## [PROMPT]
Please rewrite the lines between the one holding "The width and height of the screenshot is (1389, 590)." and the one holding "coordinates (680, 536).", inclusive, as a Markdown table with the columns No. and Text. Number each line, skip blank lines, and leave out the pictures.

## [DATA FOR THE TASK]
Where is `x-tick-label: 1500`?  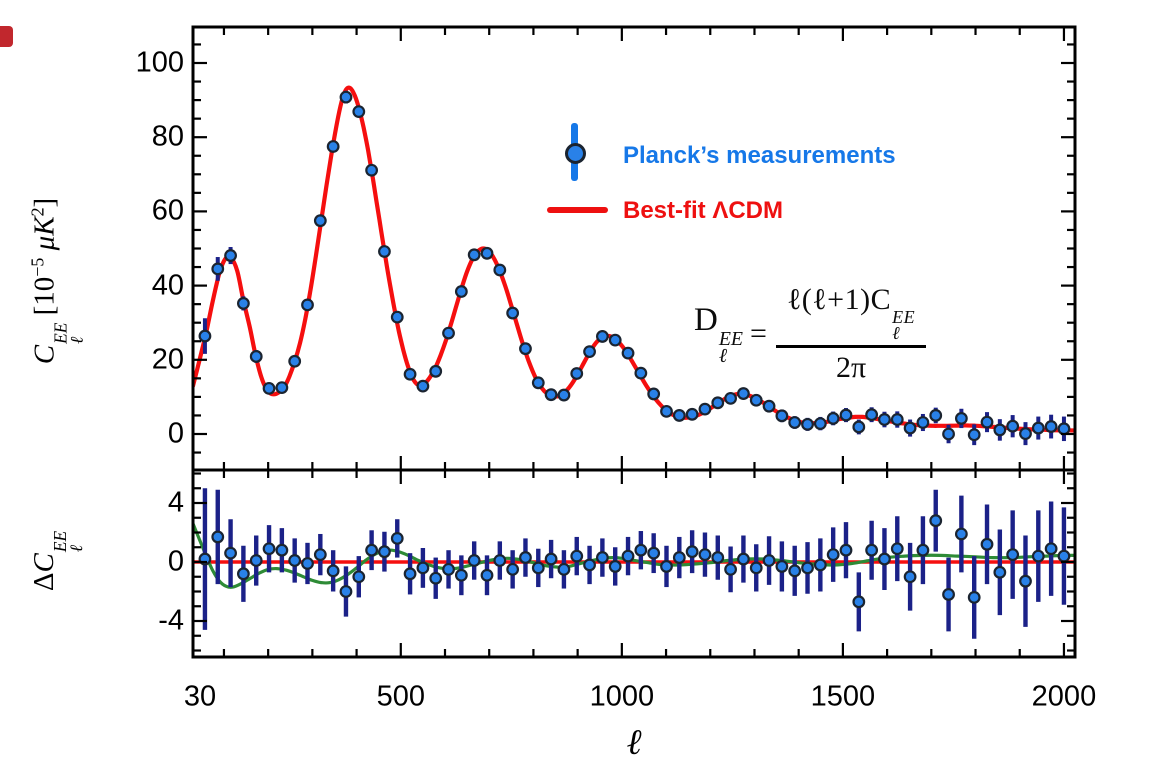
==
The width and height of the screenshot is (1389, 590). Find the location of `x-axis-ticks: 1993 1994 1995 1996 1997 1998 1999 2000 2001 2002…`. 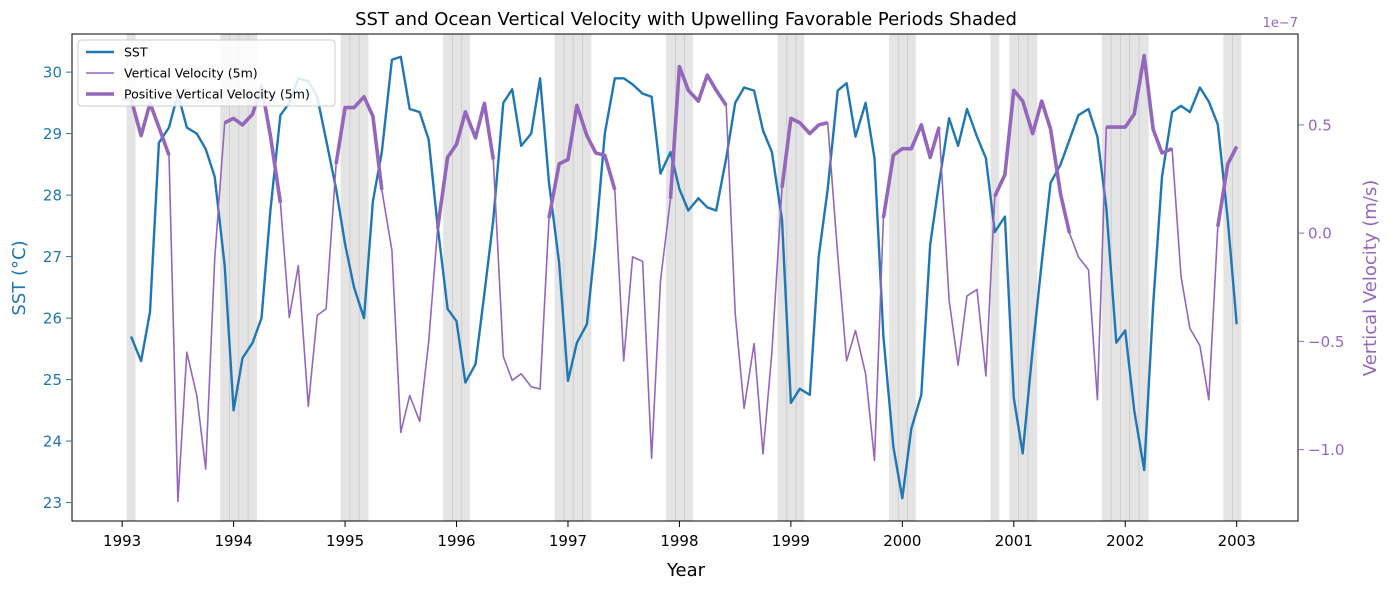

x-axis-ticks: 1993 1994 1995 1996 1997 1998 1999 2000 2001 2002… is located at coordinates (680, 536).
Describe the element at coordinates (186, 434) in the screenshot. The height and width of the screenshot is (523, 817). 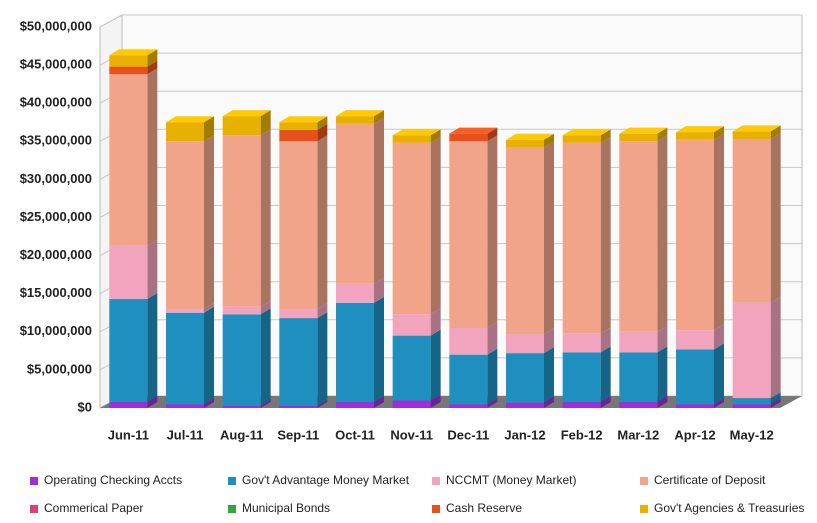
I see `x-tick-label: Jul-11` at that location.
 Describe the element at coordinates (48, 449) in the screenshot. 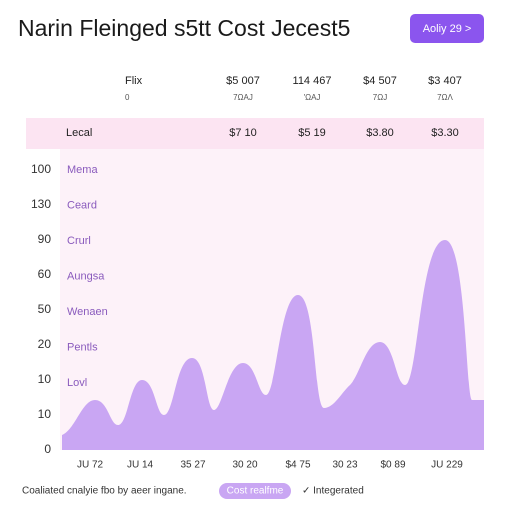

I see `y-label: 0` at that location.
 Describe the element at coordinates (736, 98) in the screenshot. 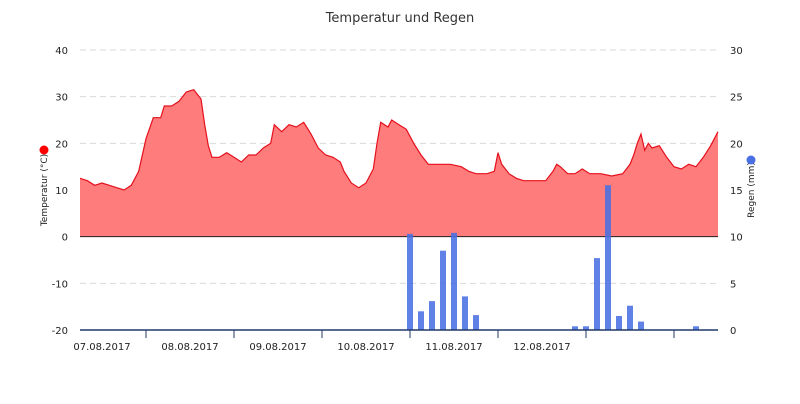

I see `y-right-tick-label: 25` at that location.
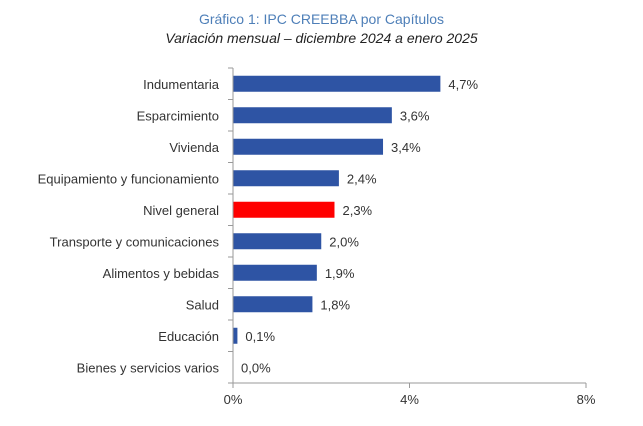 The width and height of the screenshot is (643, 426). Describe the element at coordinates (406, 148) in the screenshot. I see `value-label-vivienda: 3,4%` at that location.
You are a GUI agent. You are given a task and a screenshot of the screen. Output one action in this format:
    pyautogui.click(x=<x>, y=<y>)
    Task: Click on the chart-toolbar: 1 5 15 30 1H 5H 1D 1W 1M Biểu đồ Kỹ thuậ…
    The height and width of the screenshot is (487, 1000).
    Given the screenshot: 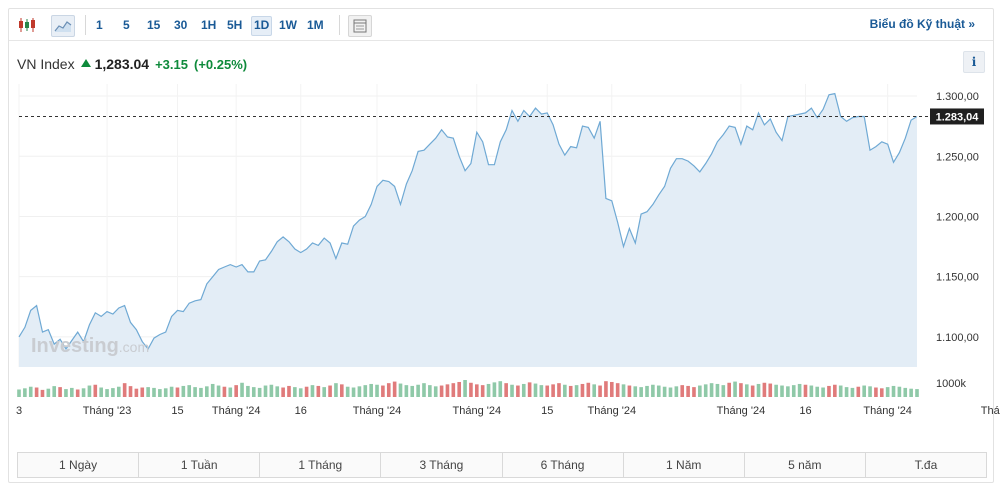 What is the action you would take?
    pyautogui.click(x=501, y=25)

## [WORKED SOLUTION]
| No. | Text |
|---|---|
| 1 | The width and height of the screenshot is (1389, 590). Find the location of `x-axis-ticks: 1993 1994 1995 1996 1997 1998 1999 2000 2001 2002…`.  |
| 2 | x-axis-ticks: 1993 1994 1995 1996 1997 1998 1999 2000 2001 2002… is located at coordinates (680, 536). |